0
votes

I need to access Parquet files on S3 from Spark 1.6. My attempted approach is at the bottom, and I get a "403 Forbidden" error, which is the same error as if the keys are invalid or missing.

Historically, I've done that using the deprecated s3n with keys in-line:

s"s3n://${key}:${secretKey}@${s3_bucket}"

For all the well-documented reasons, s3n and this format is problematic.

When I access JSON from Spark 1.6, this works...

sc.hadoopConfiguration.set("fs.s3a.endpoint",  "s3.amazonaws.com")
sc.hadoopConfiguration.set("fs.s3a.access.key", key)
sc.hadoopConfiguration.set("fs.s3a.secret.key", secretKey)
sc.hadoopConfiguration.set("mapreduce.fileoutputcommitter.algorithm.version", "2")

val fg = "s3a://bucket/folder/dt=" + day
val rdd = sc.textFile(fg)

When I access Parquet from Spark 2.x, this works...

val spark = {
  SparkSession.builder //()
  .config("fs.s3a.access.key", key)
  .config("fs.s3a.secret.key", secretKey)
  .config("mapreduce.fileoutputcommitter.algorithm.version", "2")
  .getOrCreate()
}

val fg = "s3a://bucket/folder/dt=" + day
val parqet = spark.read.parquet(fg)

My best guess for Parquet from Spark 1.6 would be something like this, but I get a 403 Forbidden error...

sqlContext.setConf("fs.s3a.access.key", key)
sqlContext.setConf("fs.s3a.secret.key", secretKey)
sqlContext.setConf("fs.s3a.endpoint", "s3.amazonaws.com")

val fg = "s3a://bucket/folder/dt=" + day
val parq = sqlContext.read.parquet(fg)    // 403 Forbidden here

Any advice appreciated.

EDIT - adding some detail about other s3a settings.

// sqlContext.getAllConfs.filter(_._1 contains "s3a").foreach(println)
(fs.s3a.connection.maximum,15)
(fs.s3a.impl,org.apache.hadoop.fs.s3a.S3AFileSystem)
(fs.s3a.fast.buffer.size,1048576)
(fs.s3a.awsSecretAccessKey,DikembeMutombo)
(fs.s3a.connection.timeout,50000)
(fs.s3a.buffer.dir,${hadoop.tmp.dir}/s3a)
(fs.s3a.endpoint,s3.amazonaws.com)
(fs.s3a.paging.maximum,5000)
(fs.s3a.threads.core,15)
(fs.s3a.multipart.purge,false)
(fs.s3a.threads.max,256)
(fs.s3a.multipart.threshold,2147483647)
(fs.s3a.awsAccessKeyId,DikembeMutombo)
(fs.s3a.connection.ssl.enabled,true)
(fs.s3a.connection.establish.timeout,5000)
(fs.s3a.threads.keepalivetime,60)
(fs.s3a.max.total.tasks,1000)
(fs.s3a.fast.upload,false)
(fs.s3a.attempts.maximum,10)
(fs.s3a.multipart.size,104857600)
(fs.s3a.multipart.purge.age,86400)

EDIT 2 - adding the workaround I'm using if I can't solve.

I think I have two options that I can make work, but I don't care for either.

  • s3a with credentials either hard-coded in core-site.xml OR set dynamically using sqlContext.setConf()... does not work.
  • s3a with credentials inline in the URL... works.
  • s3 with credentials set via sqlContext.setConf()... does not work.
  • s3 with credentials hard-coded in core-site.xml... works.

Unfortunately... including credentials in-line is bad security practice (and creates problems)... but hard-coding in core-site.xml isn't a complete solution.
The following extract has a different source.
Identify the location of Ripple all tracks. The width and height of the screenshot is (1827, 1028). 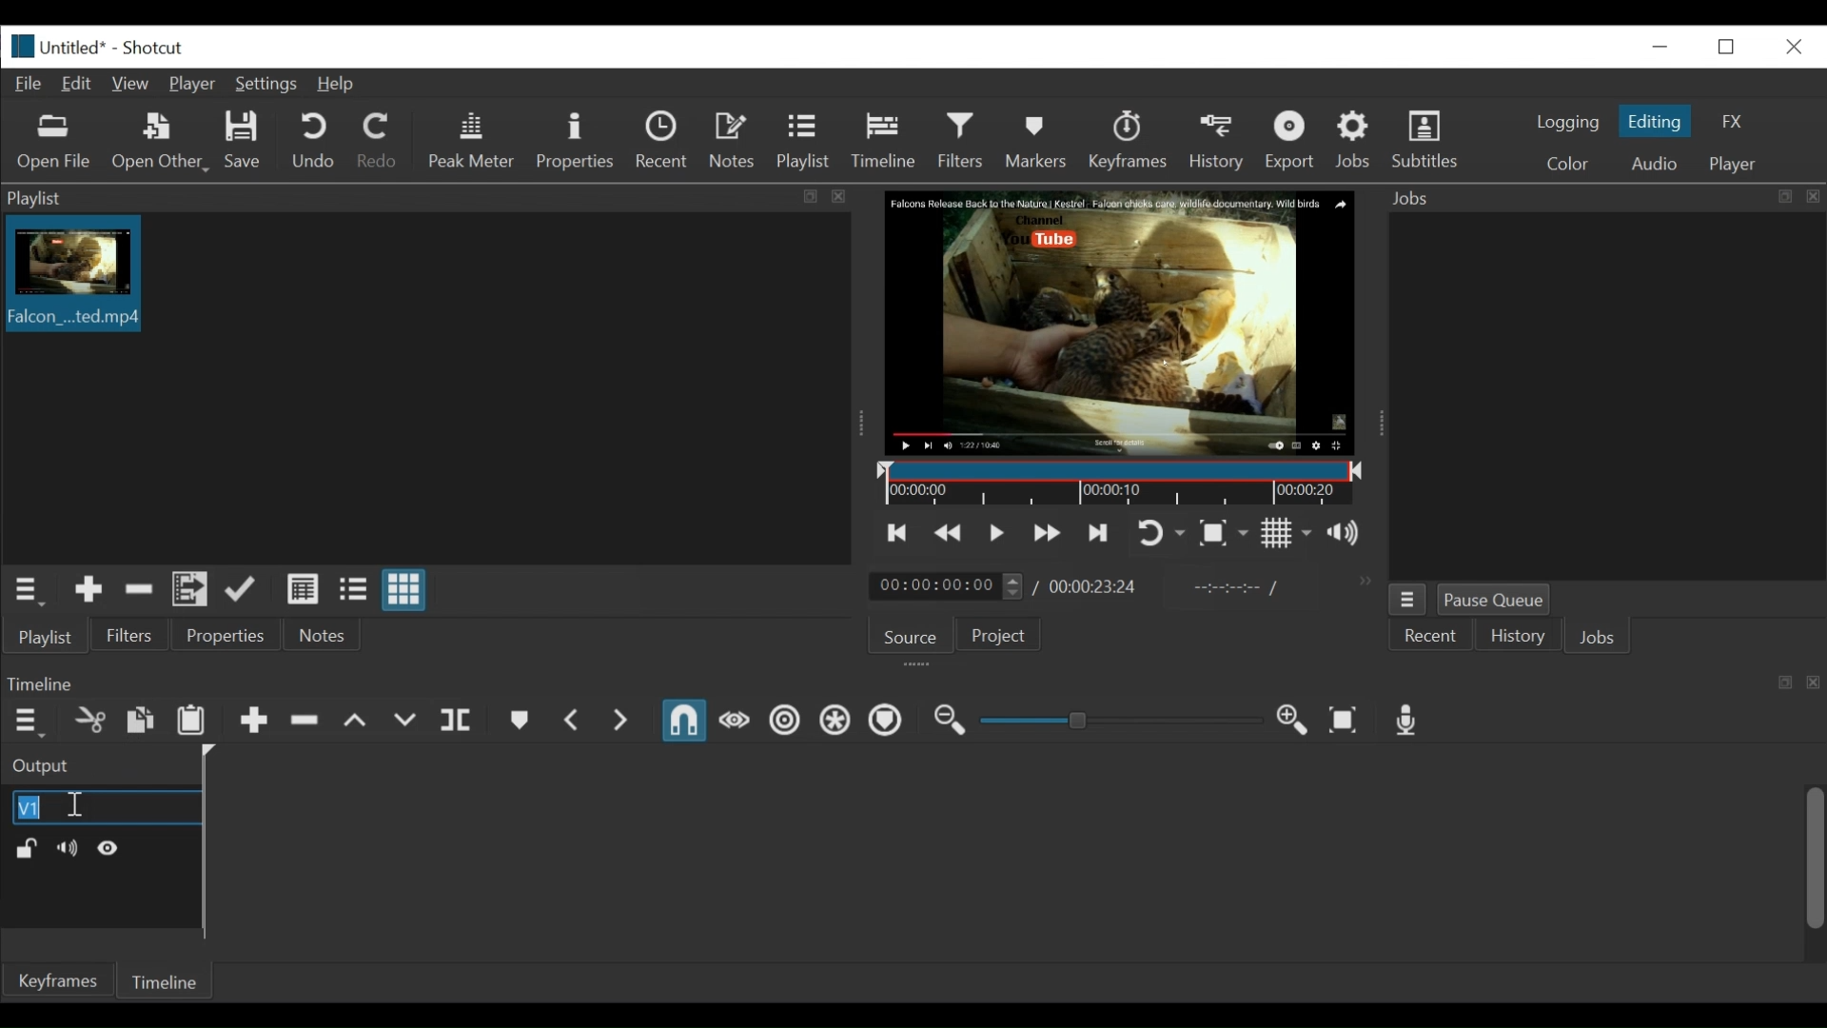
(834, 720).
I need to be able to toggle between 4 sets of credentials. So my hack-y solution is to hard code s3 credentials in core-site.xml... and use inline with s3a to access Parquet in other AWS environments.
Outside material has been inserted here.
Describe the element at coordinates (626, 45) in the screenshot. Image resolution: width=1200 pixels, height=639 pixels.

Would rather use s3a only and never with inline credentials, but I can't get that to work unfortunately.

1

1 Answers

0
votes

Debugging auth problems is hard as everyone goes out of their way to not log the secrets.

I'd start with the Troubleshooting S3A documentation.

Here I think the issue is that the name of the secret and access key was changed in s3a to fs.s3a.access.key and fs.s3a.secret.key

Set them and hopefully your problems will go away.

I agree with your goal of not putting secrets inline; in Hadoop 2.8+ the s3a connector will warn you against secrets-in-URLs, because it's hard to keep them out of logs.